TorinoPene da rivedere. Al ribasso. Questa la sentenza choc della corte di Cassazione di Roma che nella tarda serata di ieri, dopo oltre tre ore di camera di consiglio, ha nuovamente rinviato il processo sul disastro Thyssen alla corte d'appello di Torino. Nello specifico, i giudici supremi hanno confermato la responsabilità degli imputati ma hanno annullato senza rinvio una parte della sentenza di appello che riguarda una circostanza aggravante. Ci sarà dunque un nuovo processo per rideterminare le pene dei sei imputati (condannati in secondo grado a pene tra i sette e i dieci anni) per l'incendio scoppiato nello stabilimento ThyssenKrupp di Torino nella notte tra il 5 e il 6 dicembre 2007 costato la vita a 7 operai. «Vergogna, avete scelto di non decidere in modo che questi vigliacchi non vadano in carcere», la prima reazione dei parenti delle vittime assiepati fuori dall'aula magna del Palazzaccio.

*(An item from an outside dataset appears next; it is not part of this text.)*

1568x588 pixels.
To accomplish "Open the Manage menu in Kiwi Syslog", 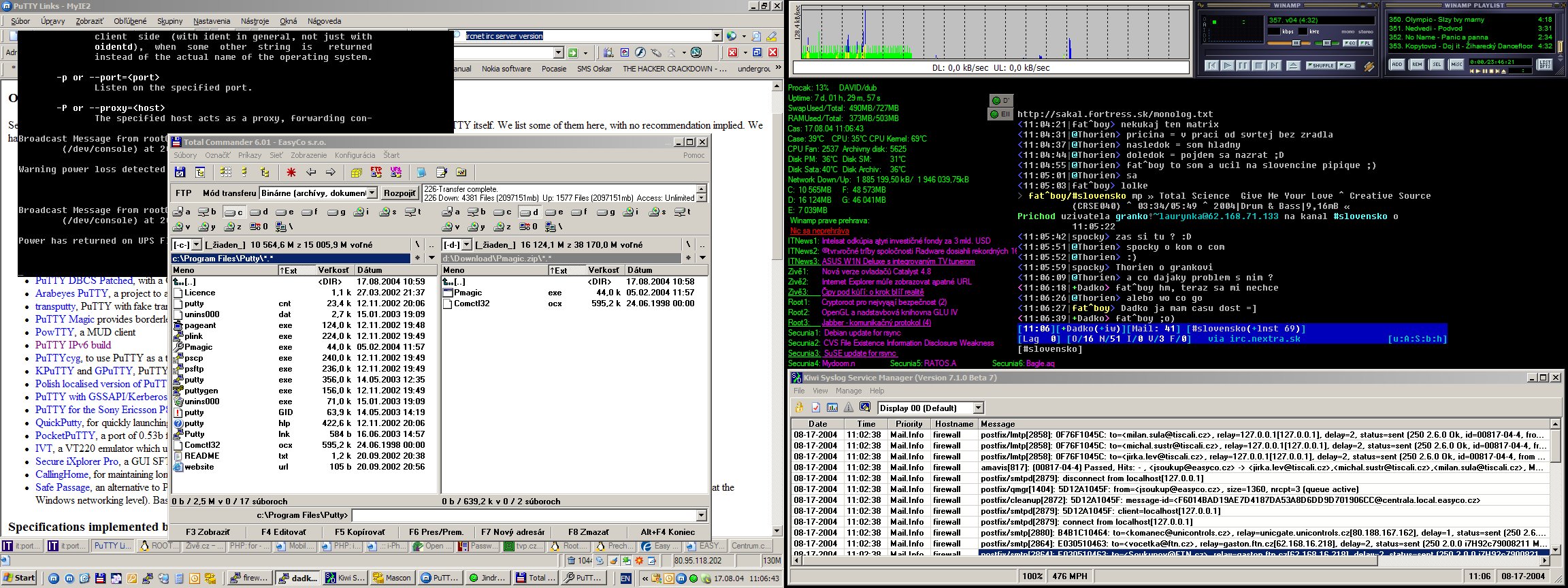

Ultimo atto, ieri, di quella che è stata definita una spoon river italiana: era il 5 dicembre del 2007 quando sulla linea cinque della fabbrica di corso Regina Margherita si scatenò l'inferno. E ieri mattina alle 11, in Cassazione, davanti alle sezioni unite, è di nuovo andata in scena la tragedia, raccontata dalla voce profonda e asettica del relatore Rocco Blaiotta. Presenti, come sempre, come lo sono state in tutte le cento udienze che hanno scandito il processo di primo e secondo grado, le madri ancora martoriate dal dolore per la morte dei figli. I parenti delle vittime hanno atteso per tutto il giorno all'esterno di Palazzo dei Marescialli, mostrando striscioni con le foto dei ragazzi uccisi dalle fiamme. Al loro fianco anche il deputato del Pd, Antonio Boccuzzi, unico operaio uscito vivo da quell'inferno di fuoco. Blaiotta ha esposto i fatti nella loro lineare crudezza. La morte dei sette operai è il frutto «dell'inefficienza e dell'inidoneità dei meccanismi di emergenza dello stabilimento a svolgere le loro funzioni» ha detto, ricordando la situazione di «grave degrado» dello stabilimento tanto che dopo l'incendio «gli ispettori della asl rilevarono ben 116 violazioni». Il relatore ha inoltre ricordato i tentativi degli operai di spegnere il rogo, ma «il primo estintore risultò non funzionante, venne poi srotolata una manichetta antincendio ma l'apparato di spegnimento non funzionò per la mancanza di pressione».
Ma, ancora prima della doccia fredda della sentenza, già una prima delusione per i familiari delle vittime era arrivata dalla voce del sostituto procuratore generale, Carlo Destro, che respingendo la tesi della procura di Torino aveva chiesto di confermare le condanne di appello e di rigettare, quindi, il ricorso presentato dal procuratore Raffaele Guariniello e dai sostituti Francesca Traverso e Laura Longo. I magistrati torinesi, infatti, chiedevano una riforma della sentenza: chiedevano che si facesse un passo indietro, che si tornasse alla sentenza di primo grado quando l'ad Herald Esphenhahn venne condannato a 16 anni e mezzo per omicidio volontario nella forma del dolo eventuale. Ma per il pg della Cassazione bene hanno fatto i giudici d'Appello a non riconoscere il dolo e a condannare gli imputati per omicidio colposo aggravato dalla colpa cosciente.